### What the task asks
Every single entry should be printed exactly.

### Stored items
--------------------
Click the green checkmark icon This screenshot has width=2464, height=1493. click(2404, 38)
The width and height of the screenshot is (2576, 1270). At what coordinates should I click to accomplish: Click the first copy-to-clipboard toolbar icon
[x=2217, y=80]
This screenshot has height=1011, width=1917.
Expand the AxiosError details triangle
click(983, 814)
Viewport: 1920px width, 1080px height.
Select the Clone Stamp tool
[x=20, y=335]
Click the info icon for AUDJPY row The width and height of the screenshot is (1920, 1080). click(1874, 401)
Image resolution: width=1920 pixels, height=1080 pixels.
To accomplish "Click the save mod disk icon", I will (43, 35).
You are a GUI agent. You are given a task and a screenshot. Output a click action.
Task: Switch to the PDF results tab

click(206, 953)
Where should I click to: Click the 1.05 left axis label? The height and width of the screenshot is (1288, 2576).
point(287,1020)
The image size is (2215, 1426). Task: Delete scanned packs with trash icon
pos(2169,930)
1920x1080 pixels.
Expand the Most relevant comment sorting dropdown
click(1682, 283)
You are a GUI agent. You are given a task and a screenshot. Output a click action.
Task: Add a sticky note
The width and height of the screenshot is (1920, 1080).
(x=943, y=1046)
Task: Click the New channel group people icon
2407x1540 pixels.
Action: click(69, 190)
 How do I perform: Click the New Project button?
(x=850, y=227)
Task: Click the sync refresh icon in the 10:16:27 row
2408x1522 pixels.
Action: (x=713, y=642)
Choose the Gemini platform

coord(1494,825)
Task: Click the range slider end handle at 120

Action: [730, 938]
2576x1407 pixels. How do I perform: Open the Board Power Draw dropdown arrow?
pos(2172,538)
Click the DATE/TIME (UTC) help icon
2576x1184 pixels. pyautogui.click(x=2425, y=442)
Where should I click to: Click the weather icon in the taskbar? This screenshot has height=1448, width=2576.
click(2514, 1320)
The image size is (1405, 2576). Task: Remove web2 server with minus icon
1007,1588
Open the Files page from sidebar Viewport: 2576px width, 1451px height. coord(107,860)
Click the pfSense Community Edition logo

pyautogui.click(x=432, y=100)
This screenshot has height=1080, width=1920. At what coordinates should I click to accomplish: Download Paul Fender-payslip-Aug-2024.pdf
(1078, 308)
--------------------
### Result for this exercise
Click the green checkmark icon This screenshot has width=2464, height=1493. click(2404, 38)
The width and height of the screenshot is (2576, 1270). At what coordinates should I click to accomplish: Click the first copy-to-clipboard toolbar icon
[x=2217, y=80]
This screenshot has height=1011, width=1917.
Expand the AxiosError details triangle
click(983, 814)
Viewport: 1920px width, 1080px height.
Select the Clone Stamp tool
[x=20, y=335]
Click the info icon for AUDJPY row The width and height of the screenshot is (1920, 1080). click(1874, 401)
Image resolution: width=1920 pixels, height=1080 pixels.
To accomplish "Click the save mod disk icon", I will (43, 35).
You are a GUI agent. You are given a task and a screenshot. Output a click action.
Task: Switch to the PDF results tab

click(206, 953)
Where should I click to: Click the 1.05 left axis label? The height and width of the screenshot is (1288, 2576).
point(287,1020)
The image size is (2215, 1426). Task: Delete scanned packs with trash icon
pos(2169,930)
1920x1080 pixels.
Expand the Most relevant comment sorting dropdown
click(1682, 283)
You are a GUI agent. You are given a task and a screenshot. Output a click action.
Task: Add a sticky note
The width and height of the screenshot is (1920, 1080).
(x=943, y=1046)
Task: Click the New channel group people icon
2407x1540 pixels.
Action: click(69, 190)
 How do I perform: Click the New Project button?
(x=850, y=227)
Task: Click the sync refresh icon in the 10:16:27 row
2408x1522 pixels.
Action: (x=713, y=642)
Choose the Gemini platform

coord(1494,825)
Task: Click the range slider end handle at 120

Action: [730, 938]
2576x1407 pixels. How do I perform: Open the Board Power Draw dropdown arrow?
pos(2172,538)
Click the DATE/TIME (UTC) help icon
2576x1184 pixels. pyautogui.click(x=2425, y=442)
Where should I click to: Click the weather icon in the taskbar? This screenshot has height=1448, width=2576.
click(2514, 1320)
The image size is (1405, 2576). Task: Remove web2 server with minus icon
1007,1588
Open the Files page from sidebar Viewport: 2576px width, 1451px height. coord(107,860)
Click the pfSense Community Edition logo

pyautogui.click(x=432, y=100)
This screenshot has height=1080, width=1920. At what coordinates should I click to accomplish: Download Paul Fender-payslip-Aug-2024.pdf
(1078, 308)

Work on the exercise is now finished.